-- Exercise task A --
According to the piece on making music lessons fun, what do children have compared to adults?
-- Exercise task B --
Please carry the piece on making music lessons fun forward from its final sentence.

-- Quoted text --
==================================================

Making music lessons fun: keep your students happy!
Many children ask their parents to sign them up to music lessons because they are enthusiastic about learning to play an instrument. Yet, when they actually take the lessons, they get bored and soon they quit. This has nothing to do with the natural skills of each child! Quite the opposite, it is up to the music instructor to motivate young students and make them have a wonderful time in class. What can you do to make your music lessons fun?
Timing is everything!
Children have shorter attention spans than adults. In fact, because of modern technologies, people tend to pay less attention each day! Nevertheless, this doesn’t mean the technology is a bad thing. On the contrary, it plays a huge role in making music lessons fun, as we’ll explain soon.
So what do we do to keep the concentration of a
child? In a few words, you should split each lesson into multiple activities.
And each of these should be different from the others. This requires a careful
For instance, you can dedicate the first 10 minutes to playing a well-known piece (or to rehearse something already taught). In the following minutes, the child may leave the instrument aside and, instead, so some music appreciation activity, a game, or watch some video, etc. Later, you may dedicate a few minutes to explain something new, and some more minutes are for the child to practice it.
In any case, it is important to let your students know what each activity is for. None of them is a waste of time!
Include music they like
When teaching music, of course, you want your students to get to know new music styles, genres, artists, and pieces. But take into account children already have a musical background and they want to share it! If a child loves modern rap, he or she associates it with having fun. And if they find out their music lessons completely lack those specific artists they enjoy, they will probably feel studying music has nothing to do with having fun.

==================================================

(Entries taken from a collection)
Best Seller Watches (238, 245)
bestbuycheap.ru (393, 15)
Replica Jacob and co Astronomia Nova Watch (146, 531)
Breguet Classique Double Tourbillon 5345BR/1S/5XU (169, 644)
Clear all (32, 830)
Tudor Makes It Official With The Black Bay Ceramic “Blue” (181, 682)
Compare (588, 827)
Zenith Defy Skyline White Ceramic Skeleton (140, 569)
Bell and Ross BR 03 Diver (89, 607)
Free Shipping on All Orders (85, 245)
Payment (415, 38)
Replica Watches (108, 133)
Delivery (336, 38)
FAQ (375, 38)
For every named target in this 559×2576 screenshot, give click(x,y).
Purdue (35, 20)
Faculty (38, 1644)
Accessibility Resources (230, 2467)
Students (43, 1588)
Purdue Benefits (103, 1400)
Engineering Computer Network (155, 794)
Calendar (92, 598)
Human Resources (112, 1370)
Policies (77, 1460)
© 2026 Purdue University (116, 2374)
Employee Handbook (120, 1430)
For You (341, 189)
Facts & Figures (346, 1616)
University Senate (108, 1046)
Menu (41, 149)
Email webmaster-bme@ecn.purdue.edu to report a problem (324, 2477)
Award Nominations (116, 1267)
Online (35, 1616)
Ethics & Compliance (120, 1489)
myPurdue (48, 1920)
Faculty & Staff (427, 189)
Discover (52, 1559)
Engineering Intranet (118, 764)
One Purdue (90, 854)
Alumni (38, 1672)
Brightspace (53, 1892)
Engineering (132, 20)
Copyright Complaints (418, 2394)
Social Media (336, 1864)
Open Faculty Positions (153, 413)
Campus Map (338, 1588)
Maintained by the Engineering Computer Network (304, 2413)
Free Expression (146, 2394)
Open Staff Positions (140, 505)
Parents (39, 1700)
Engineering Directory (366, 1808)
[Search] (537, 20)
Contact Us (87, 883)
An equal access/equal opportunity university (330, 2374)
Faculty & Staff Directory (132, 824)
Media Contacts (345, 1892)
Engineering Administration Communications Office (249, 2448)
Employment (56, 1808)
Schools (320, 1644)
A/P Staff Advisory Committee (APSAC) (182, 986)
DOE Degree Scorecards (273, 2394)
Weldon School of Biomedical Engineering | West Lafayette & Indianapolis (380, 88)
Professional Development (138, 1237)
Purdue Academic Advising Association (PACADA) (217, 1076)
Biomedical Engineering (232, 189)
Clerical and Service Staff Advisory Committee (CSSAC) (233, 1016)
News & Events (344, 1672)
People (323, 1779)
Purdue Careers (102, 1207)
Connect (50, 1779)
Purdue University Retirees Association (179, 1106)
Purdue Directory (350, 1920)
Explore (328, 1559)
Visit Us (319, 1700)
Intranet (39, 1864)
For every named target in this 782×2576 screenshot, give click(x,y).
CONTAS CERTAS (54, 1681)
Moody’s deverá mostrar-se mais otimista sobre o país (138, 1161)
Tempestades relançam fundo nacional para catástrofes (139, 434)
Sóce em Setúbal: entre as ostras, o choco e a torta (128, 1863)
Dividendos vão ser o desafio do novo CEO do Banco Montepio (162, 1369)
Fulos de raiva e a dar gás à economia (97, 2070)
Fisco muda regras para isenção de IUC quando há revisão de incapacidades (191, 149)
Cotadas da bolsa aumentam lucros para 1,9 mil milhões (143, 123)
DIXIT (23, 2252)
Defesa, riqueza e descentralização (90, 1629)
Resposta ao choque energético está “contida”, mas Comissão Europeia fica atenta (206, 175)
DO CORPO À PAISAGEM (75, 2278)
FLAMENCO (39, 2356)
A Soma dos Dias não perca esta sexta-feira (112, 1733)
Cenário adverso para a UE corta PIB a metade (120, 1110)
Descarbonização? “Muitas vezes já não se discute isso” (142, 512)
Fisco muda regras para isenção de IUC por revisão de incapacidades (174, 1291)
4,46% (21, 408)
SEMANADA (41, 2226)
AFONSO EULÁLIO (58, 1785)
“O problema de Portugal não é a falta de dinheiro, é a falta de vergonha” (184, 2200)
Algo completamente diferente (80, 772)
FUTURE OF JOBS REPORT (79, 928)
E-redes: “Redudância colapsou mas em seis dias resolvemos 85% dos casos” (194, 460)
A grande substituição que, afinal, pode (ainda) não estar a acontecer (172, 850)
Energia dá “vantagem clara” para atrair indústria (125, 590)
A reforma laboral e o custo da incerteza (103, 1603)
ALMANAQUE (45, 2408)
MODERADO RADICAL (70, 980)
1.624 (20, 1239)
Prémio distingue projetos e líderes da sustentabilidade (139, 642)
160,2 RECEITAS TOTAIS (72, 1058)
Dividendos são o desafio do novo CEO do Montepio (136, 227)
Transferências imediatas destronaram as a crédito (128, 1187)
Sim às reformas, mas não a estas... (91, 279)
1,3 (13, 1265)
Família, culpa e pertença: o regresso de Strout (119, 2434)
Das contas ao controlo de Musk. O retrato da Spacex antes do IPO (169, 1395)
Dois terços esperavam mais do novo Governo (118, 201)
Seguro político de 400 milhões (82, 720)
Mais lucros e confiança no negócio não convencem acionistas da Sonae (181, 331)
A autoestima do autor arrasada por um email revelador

==================================================

-- Written reply A --
Shorter attention spans.

-- Written reply B --
So even if you love classical music and never
listen to anything newer than Tchaikovsky, you should still include some songs
that your students like. You can use them to compare scales, techniques, or to
show them a new chord, etc.
Shake, shake, and shake!
Your ideal music practice takes place in a quiet, peaceful room, resting comfortably in a chair and without any interruptions, so you can keep playing for hours and hours. But when it comes to teaching young children, having some active time is a must! This is because they have so much energy. The average 6-year-old child can’t be expected to sit down straight on the piano stool and remain quiet for an hour.
So make sure you include some dynamic exercises during the lesson. They can walk around, make palms, or stomp their feet, you can suggest a fun game of musical chairs, or even dance around! Sure, they need to be calm in order to practice, but they won’t give any instrument a chance if they get bored during music lessons. Make sure you are keeping your students engaged during the lessons, and encourage them to practice at least a short time every day when they are at home.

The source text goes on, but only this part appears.